Pointing lines for text and elements
— BEGIN —
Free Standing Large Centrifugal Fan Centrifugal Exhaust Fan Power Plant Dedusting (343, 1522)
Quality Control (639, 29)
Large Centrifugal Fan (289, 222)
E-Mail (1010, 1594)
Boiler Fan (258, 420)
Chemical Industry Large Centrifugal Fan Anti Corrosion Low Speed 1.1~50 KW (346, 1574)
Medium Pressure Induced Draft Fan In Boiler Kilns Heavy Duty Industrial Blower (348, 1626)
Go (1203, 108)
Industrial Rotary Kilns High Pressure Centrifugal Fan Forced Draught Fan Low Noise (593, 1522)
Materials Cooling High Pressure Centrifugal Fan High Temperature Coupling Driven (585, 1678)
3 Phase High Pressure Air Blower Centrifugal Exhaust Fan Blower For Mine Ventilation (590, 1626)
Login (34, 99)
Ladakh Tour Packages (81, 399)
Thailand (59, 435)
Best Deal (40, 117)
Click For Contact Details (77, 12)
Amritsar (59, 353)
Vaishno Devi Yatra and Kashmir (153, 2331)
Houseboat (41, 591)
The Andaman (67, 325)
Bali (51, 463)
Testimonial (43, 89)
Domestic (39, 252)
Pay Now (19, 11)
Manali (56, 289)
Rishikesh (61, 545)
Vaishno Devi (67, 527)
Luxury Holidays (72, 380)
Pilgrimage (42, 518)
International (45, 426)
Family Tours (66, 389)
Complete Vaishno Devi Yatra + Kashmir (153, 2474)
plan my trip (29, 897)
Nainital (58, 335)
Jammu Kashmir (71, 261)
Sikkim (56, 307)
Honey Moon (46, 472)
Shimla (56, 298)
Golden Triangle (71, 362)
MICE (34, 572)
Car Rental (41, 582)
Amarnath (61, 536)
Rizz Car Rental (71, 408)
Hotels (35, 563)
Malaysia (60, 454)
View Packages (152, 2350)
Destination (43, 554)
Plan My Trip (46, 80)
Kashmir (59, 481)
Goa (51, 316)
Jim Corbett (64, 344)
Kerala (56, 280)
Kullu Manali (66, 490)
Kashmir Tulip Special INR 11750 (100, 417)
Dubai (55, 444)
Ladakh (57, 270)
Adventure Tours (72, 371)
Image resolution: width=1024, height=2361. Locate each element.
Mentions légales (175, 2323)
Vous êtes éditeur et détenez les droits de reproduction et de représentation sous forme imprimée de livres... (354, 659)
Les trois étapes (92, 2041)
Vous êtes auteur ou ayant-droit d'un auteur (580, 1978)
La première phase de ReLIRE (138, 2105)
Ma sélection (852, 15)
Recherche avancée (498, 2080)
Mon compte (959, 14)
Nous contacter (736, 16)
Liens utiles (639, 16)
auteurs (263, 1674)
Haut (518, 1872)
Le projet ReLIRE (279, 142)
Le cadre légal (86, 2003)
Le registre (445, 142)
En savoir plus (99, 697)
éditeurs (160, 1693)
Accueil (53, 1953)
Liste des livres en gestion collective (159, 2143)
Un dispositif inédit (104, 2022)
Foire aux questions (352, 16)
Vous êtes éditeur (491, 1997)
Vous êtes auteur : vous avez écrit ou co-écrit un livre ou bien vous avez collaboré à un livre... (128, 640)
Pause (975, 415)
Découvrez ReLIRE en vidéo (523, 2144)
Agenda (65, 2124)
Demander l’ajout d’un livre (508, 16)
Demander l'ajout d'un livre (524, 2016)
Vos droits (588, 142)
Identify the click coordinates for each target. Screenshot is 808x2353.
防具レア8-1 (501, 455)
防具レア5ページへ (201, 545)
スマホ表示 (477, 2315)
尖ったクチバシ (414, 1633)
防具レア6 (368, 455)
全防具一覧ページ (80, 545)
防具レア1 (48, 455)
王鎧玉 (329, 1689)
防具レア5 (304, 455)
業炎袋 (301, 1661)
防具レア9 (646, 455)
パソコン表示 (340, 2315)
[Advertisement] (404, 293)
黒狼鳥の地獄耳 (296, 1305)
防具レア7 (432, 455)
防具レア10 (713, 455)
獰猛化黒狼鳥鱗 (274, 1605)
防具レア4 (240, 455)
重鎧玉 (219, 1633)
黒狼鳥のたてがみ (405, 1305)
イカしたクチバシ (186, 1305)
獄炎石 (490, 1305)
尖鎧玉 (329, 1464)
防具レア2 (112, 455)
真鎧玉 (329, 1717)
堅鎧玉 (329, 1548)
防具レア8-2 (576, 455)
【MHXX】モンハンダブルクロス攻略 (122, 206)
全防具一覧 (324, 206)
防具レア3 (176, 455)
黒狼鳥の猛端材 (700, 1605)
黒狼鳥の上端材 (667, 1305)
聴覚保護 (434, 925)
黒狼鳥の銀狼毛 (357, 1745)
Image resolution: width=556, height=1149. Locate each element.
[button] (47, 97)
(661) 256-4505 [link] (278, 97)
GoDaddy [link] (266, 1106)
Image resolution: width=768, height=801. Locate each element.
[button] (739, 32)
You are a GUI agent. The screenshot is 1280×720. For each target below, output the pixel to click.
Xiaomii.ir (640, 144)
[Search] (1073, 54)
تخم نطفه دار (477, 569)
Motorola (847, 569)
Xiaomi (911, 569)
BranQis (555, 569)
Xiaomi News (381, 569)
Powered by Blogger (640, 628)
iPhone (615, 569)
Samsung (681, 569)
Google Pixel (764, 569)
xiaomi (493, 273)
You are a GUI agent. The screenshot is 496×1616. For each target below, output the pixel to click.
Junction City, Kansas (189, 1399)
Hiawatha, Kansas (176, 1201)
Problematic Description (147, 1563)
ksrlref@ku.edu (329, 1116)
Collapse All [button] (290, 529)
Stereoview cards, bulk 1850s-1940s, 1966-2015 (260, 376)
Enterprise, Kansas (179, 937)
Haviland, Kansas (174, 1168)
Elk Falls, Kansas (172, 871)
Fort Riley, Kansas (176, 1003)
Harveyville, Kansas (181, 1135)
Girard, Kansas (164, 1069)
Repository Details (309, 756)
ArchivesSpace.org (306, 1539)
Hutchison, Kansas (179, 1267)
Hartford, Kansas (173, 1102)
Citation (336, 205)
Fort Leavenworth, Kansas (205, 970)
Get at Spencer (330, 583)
— END —
Reproduce every line above word for word, without changing anything.

Free Standing Large Centrifugal Fan Centrifugal Exhaust Fan Power Plant Dedusting (343, 1522)
Quality Control (639, 29)
Large Centrifugal Fan (289, 222)
E-Mail (1010, 1594)
Boiler Fan (258, 420)
Chemical Industry Large Centrifugal Fan Anti Corrosion Low Speed 1.1~50 KW (346, 1574)
Medium Pressure Induced Draft Fan In Boiler Kilns Heavy Duty Industrial Blower (348, 1626)
Go (1203, 108)
Industrial Rotary Kilns High Pressure Centrifugal Fan Forced Draught Fan Low Noise (593, 1522)
Materials Cooling High Pressure Centrifugal Fan High Temperature Coupling Driven (585, 1678)
3 Phase High Pressure Air Blower Centrifugal Exhaust Fan Blower For Mine Ventilation (590, 1626)
Login (34, 99)
Ladakh Tour Packages (81, 399)
Thailand (59, 435)
Best Deal (40, 117)
Click For Contact Details (77, 12)
Amritsar (59, 353)
Vaishno Devi Yatra and Kashmir (153, 2331)
Houseboat (41, 591)
The Andaman (67, 325)
Bali (51, 463)
Testimonial (43, 89)
Domestic (39, 252)
Pay Now (19, 11)
Manali (56, 289)
Rishikesh (61, 545)
Vaishno Devi (67, 527)
Luxury Holidays (72, 380)
Pilgrimage (42, 518)
International (45, 426)
Family Tours (66, 389)
Complete Vaishno Devi Yatra + Kashmir (153, 2474)
plan my trip (29, 897)
Nainital (58, 335)
Jammu Kashmir (71, 261)
Sikkim (56, 307)
Honey Moon (46, 472)
Shimla (56, 298)
Golden Triangle (71, 362)
MICE (34, 572)
Car Rental (41, 582)
Amarnath (61, 536)
Rizz Car Rental (71, 408)
Hotels (35, 563)
Malaysia (60, 454)
View Packages (152, 2350)
Destination (43, 554)
Plan My Trip (46, 80)
Kashmir (59, 481)
Goa (51, 316)
Jim Corbett (64, 344)
Kerala (56, 280)
Kullu Manali (66, 490)
Kashmir Tulip Special INR 11750 (100, 417)
Dubai (55, 444)
Ladakh (57, 270)
Adventure Tours (72, 371)
Image resolution: width=1024, height=2361. Locate each element.
Mentions légales (175, 2323)
Vous êtes éditeur et détenez les droits de reproduction et de représentation sous forme imprimée de livres... (354, 659)
Les trois étapes (92, 2041)
Vous êtes auteur ou ayant-droit d'un auteur (580, 1978)
La première phase de ReLIRE (138, 2105)
Ma sélection (852, 15)
Recherche avancée (498, 2080)
Mon compte (959, 14)
Nous contacter (736, 16)
Liens utiles (639, 16)
auteurs (263, 1674)
Haut (518, 1872)
Le projet ReLIRE (279, 142)
Le cadre légal (86, 2003)
Le registre (445, 142)
En savoir plus (99, 697)
éditeurs (160, 1693)
Accueil (53, 1953)
Liste des livres en gestion collective (159, 2143)
Un dispositif inédit (104, 2022)
Foire aux questions (352, 16)
Vous êtes éditeur (491, 1997)
Vous êtes auteur : vous avez écrit ou co-écrit un livre ou bien vous avez collaboré à un livre... (128, 640)
Pause (975, 415)
Découvrez ReLIRE en vidéo (523, 2144)
Agenda (65, 2124)
Demander l’ajout d’un livre (508, 16)
Demander l'ajout d'un livre (524, 2016)
Vos droits (588, 142)
Identify the click coordinates for each target. Screenshot is 808x2353.
防具レア8-1 (501, 455)
防具レア5ページへ (201, 545)
スマホ表示 (477, 2315)
尖ったクチバシ (414, 1633)
防具レア6 (368, 455)
全防具一覧ページ (80, 545)
防具レア1 (48, 455)
王鎧玉 (329, 1689)
防具レア5 (304, 455)
業炎袋 (301, 1661)
防具レア9 (646, 455)
パソコン表示 (340, 2315)
[Advertisement] (404, 293)
黒狼鳥の地獄耳 (296, 1305)
防具レア7 (432, 455)
防具レア10 (713, 455)
獰猛化黒狼鳥鱗 (274, 1605)
防具レア4 (240, 455)
重鎧玉 (219, 1633)
黒狼鳥のたてがみ (405, 1305)
イカしたクチバシ (186, 1305)
獄炎石 (490, 1305)
尖鎧玉 (329, 1464)
防具レア2 (112, 455)
真鎧玉 (329, 1717)
堅鎧玉 (329, 1548)
防具レア8-2 (576, 455)
【MHXX】モンハンダブルクロス攻略 (122, 206)
全防具一覧 (324, 206)
防具レア3 (176, 455)
黒狼鳥の猛端材 (700, 1605)
黒狼鳥の上端材 (667, 1305)
聴覚保護 (434, 925)
黒狼鳥の銀狼毛 (357, 1745)
Image resolution: width=556, height=1149. Locate each element.
[button] (47, 97)
(661) 256-4505 [link] (278, 97)
GoDaddy [link] (266, 1106)
Image resolution: width=768, height=801. Locate each element.
[button] (739, 32)
You are a GUI agent. The screenshot is 1280×720. For each target below, output the pixel to click.
Xiaomii.ir (640, 144)
[Search] (1073, 54)
تخم نطفه دار (477, 569)
Motorola (847, 569)
Xiaomi (911, 569)
BranQis (555, 569)
Xiaomi News (381, 569)
Powered by Blogger (640, 628)
iPhone (615, 569)
Samsung (681, 569)
Google Pixel (764, 569)
xiaomi (493, 273)
You are a GUI agent. The screenshot is 496×1616. For each target below, output the pixel to click.
Junction City, Kansas (189, 1399)
Hiawatha, Kansas (176, 1201)
Problematic Description (147, 1563)
ksrlref@ku.edu (329, 1116)
Collapse All [button] (290, 529)
Stereoview cards, bulk 1850s-1940s, 1966-2015 (260, 376)
Enterprise, Kansas (179, 937)
Haviland, Kansas (174, 1168)
Elk Falls, Kansas (172, 871)
Fort Riley, Kansas (176, 1003)
Harveyville, Kansas (181, 1135)
Girard, Kansas (164, 1069)
Repository Details (309, 756)
ArchivesSpace.org (306, 1539)
Hutchison, Kansas (179, 1267)
Hartford, Kansas (173, 1102)
Citation (336, 205)
Fort Leavenworth, Kansas (205, 970)
Get at Spencer (330, 583)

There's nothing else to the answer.